**INSTRUCTIONS TO FOLLOW**
Retype the records below word for word, leaving the pictures out of your answer.

#### PROVIDED INFORMATION

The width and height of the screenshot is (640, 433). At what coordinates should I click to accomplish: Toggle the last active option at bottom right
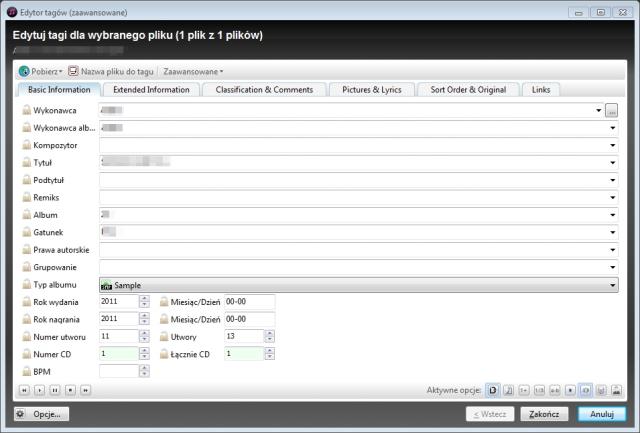pyautogui.click(x=616, y=389)
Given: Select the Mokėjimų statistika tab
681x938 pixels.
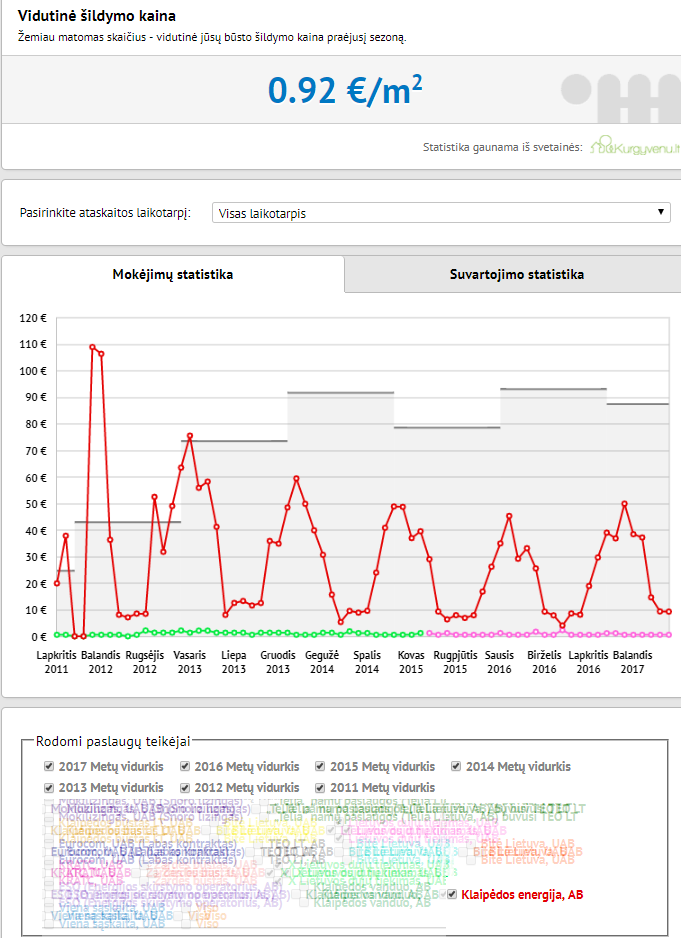Looking at the screenshot, I should click(173, 275).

########

**SOLUTION**
The width and height of the screenshot is (640, 433). At what coordinates should I click to accomplish: Toggle the last active option at bottom right
pyautogui.click(x=616, y=389)
Given: Select the Mokėjimų statistika tab
681x938 pixels.
Looking at the screenshot, I should click(173, 275).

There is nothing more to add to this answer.